> [Your objective]:
After finding the line with "Task: Click the yellow dot in wrap-up times" in the entries below, retype exactly each line from there through the line with "Click the milestone", including that final line.

Given information START

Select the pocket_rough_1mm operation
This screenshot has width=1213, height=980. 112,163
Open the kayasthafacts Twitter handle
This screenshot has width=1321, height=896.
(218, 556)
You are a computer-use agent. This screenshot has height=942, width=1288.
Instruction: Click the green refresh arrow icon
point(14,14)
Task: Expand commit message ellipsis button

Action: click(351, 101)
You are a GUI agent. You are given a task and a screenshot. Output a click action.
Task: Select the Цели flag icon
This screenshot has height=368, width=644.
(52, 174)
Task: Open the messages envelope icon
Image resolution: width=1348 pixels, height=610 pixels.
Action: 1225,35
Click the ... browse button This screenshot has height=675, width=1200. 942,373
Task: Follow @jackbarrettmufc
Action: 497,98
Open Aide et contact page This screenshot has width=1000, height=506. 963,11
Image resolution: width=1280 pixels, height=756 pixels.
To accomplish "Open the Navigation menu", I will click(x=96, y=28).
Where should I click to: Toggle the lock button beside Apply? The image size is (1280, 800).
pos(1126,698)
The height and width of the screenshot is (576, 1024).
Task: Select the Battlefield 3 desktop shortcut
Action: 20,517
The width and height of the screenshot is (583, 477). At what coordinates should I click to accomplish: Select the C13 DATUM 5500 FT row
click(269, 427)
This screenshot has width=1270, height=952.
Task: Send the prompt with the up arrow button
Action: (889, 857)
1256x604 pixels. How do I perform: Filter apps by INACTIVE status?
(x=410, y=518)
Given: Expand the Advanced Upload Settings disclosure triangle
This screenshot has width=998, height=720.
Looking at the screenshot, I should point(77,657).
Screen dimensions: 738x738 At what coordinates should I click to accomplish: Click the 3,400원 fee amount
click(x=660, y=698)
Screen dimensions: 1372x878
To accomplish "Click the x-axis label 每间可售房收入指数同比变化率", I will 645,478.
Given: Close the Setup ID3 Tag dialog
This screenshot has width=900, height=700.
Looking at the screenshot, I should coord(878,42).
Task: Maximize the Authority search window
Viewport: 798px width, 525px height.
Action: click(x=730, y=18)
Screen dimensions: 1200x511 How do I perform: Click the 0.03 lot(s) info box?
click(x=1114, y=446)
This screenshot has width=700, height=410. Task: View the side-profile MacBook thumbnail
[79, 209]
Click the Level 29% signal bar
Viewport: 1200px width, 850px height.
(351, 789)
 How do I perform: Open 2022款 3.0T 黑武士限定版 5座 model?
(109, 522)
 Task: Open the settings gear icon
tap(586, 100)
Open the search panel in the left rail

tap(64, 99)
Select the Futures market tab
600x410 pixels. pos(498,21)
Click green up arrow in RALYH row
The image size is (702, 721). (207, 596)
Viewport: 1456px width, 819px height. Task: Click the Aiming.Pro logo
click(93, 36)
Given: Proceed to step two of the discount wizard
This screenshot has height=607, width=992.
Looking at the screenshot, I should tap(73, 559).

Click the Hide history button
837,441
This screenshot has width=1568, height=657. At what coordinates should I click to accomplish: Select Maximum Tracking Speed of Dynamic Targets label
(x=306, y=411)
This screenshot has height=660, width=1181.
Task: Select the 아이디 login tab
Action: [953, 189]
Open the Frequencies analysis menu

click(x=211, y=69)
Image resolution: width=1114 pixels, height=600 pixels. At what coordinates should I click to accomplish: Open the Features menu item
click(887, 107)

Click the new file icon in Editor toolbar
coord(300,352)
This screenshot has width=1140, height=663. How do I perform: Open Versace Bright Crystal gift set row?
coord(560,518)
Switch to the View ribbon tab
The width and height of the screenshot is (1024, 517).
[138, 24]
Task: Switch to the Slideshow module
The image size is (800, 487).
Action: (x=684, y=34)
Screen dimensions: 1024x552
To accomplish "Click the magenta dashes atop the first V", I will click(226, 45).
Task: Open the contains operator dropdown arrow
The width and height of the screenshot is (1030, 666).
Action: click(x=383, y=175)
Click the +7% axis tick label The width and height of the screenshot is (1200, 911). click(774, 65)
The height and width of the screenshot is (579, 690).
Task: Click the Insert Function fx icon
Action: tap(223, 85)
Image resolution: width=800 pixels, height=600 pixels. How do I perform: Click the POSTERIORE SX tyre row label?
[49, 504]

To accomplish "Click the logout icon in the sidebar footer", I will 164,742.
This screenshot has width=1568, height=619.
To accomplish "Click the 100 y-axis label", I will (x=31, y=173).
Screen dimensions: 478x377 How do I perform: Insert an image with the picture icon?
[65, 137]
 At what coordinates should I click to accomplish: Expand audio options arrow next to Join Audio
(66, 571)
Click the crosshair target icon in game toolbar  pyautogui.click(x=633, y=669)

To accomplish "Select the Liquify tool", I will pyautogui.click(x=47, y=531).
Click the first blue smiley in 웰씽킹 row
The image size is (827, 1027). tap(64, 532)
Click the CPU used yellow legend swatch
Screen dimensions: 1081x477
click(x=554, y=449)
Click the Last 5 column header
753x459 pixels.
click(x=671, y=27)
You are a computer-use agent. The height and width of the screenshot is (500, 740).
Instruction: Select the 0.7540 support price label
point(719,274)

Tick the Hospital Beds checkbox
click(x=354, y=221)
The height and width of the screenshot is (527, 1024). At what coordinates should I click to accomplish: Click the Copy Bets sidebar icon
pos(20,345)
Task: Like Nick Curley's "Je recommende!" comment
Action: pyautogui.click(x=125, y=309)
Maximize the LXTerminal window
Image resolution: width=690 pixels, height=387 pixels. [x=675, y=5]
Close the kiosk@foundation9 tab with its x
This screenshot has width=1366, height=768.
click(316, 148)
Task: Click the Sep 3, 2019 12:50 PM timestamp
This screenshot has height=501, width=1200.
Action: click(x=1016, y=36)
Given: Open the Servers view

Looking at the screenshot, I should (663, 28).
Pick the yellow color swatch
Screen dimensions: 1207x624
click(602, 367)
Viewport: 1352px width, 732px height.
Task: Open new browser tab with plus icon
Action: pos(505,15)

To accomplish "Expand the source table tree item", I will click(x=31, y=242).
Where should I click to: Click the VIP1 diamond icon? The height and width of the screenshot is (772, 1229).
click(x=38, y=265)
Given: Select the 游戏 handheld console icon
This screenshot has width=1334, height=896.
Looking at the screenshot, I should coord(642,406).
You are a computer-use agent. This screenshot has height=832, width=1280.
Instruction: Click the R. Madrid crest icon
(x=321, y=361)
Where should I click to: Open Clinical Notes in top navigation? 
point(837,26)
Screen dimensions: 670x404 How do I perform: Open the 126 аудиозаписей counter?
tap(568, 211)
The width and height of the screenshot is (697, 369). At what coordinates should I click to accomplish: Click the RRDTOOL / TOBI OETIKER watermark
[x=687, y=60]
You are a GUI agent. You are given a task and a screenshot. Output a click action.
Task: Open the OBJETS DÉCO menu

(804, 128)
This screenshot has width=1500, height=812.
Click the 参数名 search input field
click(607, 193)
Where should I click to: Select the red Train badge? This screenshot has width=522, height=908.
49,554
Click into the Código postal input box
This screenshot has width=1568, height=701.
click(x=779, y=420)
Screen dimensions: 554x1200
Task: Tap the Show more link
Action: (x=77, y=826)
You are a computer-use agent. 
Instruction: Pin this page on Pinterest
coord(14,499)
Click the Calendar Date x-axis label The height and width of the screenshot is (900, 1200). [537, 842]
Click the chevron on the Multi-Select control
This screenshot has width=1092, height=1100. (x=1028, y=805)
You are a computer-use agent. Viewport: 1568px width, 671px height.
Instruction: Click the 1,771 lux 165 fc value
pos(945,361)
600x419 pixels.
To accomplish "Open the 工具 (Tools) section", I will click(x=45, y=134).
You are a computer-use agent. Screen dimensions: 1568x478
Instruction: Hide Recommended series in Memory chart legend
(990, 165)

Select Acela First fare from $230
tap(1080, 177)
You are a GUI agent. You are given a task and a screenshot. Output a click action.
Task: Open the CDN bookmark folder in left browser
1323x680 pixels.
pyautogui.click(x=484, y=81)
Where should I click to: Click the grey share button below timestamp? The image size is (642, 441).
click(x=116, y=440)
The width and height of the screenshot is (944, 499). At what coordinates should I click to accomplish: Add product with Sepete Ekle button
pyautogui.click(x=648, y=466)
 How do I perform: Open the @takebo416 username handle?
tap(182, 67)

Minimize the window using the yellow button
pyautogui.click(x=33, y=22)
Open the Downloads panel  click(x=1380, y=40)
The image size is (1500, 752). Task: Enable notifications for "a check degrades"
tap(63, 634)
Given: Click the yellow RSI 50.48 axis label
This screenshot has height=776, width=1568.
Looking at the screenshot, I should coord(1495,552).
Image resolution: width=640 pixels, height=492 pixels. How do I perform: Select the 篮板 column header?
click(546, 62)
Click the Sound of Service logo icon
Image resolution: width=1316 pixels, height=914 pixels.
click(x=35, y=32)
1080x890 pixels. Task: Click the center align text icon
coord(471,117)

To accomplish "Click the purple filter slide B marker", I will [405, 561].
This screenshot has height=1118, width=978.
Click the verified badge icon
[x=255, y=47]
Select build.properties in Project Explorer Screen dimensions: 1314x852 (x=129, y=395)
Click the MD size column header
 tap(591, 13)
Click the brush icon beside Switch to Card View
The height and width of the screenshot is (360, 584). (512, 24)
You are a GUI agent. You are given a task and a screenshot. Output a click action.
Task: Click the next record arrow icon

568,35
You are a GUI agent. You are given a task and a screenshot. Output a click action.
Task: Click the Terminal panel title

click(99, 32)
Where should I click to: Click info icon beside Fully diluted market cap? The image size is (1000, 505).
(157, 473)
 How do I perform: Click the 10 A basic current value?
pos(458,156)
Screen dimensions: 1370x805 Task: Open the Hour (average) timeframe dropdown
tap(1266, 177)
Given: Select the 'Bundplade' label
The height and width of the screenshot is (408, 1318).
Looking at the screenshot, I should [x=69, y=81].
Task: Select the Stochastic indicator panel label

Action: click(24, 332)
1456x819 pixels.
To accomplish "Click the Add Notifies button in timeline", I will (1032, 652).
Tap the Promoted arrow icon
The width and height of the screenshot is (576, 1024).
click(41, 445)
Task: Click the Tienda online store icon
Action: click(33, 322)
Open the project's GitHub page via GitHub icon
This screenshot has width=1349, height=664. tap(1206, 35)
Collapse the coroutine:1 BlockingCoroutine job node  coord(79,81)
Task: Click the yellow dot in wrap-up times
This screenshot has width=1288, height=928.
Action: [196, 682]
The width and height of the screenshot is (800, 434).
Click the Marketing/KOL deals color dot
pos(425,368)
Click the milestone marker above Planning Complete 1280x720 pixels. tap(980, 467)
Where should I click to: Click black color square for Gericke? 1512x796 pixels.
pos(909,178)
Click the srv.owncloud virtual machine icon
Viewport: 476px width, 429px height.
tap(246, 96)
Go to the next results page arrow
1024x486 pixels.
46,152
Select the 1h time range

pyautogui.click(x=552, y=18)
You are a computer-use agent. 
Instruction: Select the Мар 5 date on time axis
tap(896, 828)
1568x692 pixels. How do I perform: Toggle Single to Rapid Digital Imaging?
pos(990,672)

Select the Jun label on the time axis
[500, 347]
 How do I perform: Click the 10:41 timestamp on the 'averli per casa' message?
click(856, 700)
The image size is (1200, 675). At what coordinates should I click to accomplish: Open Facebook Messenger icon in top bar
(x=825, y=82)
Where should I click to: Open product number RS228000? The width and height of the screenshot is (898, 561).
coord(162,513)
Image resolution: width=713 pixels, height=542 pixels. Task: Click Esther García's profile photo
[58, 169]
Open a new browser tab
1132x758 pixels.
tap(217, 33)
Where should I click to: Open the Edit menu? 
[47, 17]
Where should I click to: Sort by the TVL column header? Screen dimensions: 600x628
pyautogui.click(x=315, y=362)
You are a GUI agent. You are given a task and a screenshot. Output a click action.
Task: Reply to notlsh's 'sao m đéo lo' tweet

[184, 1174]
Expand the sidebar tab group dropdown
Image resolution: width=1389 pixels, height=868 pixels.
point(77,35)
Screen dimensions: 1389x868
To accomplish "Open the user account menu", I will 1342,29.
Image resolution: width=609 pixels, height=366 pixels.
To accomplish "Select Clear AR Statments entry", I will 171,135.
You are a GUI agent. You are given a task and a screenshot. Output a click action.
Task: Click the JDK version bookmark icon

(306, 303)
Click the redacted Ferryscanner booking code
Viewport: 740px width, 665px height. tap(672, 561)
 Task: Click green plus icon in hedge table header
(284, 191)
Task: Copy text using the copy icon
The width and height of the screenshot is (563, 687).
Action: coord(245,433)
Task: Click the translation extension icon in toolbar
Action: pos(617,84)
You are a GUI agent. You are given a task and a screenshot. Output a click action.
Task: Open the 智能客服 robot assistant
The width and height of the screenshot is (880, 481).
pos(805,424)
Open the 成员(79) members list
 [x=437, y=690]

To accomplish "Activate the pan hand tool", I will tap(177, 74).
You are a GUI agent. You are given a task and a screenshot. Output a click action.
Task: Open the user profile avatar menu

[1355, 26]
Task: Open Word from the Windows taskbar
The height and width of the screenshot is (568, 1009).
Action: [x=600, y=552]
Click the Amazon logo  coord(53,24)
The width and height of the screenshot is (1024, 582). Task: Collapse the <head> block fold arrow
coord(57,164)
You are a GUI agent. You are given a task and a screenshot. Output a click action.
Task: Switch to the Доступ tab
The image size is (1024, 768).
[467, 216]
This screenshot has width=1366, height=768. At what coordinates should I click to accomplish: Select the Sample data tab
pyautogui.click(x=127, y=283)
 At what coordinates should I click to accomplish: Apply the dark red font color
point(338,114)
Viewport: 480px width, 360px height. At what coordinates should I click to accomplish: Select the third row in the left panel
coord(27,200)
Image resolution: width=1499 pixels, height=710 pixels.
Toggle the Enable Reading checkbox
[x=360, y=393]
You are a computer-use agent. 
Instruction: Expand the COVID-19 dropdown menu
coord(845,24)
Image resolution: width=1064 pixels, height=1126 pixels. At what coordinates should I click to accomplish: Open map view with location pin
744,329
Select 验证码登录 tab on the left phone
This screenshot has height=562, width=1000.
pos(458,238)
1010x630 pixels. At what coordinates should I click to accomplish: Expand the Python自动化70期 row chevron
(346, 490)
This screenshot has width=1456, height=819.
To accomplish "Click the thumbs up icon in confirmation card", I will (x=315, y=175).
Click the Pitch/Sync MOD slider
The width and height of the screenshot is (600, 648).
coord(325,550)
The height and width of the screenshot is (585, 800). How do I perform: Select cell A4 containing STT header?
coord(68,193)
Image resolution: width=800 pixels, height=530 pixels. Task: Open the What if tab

Given information END

> [Response for this exercise]:
Task: Click the yellow dot in wrap-up times
This screenshot has width=1288, height=928.
Action: [196, 682]
The width and height of the screenshot is (800, 434).
Click the Marketing/KOL deals color dot
pos(425,368)
Click the milestone marker above Planning Complete 1280x720 pixels. tap(980, 467)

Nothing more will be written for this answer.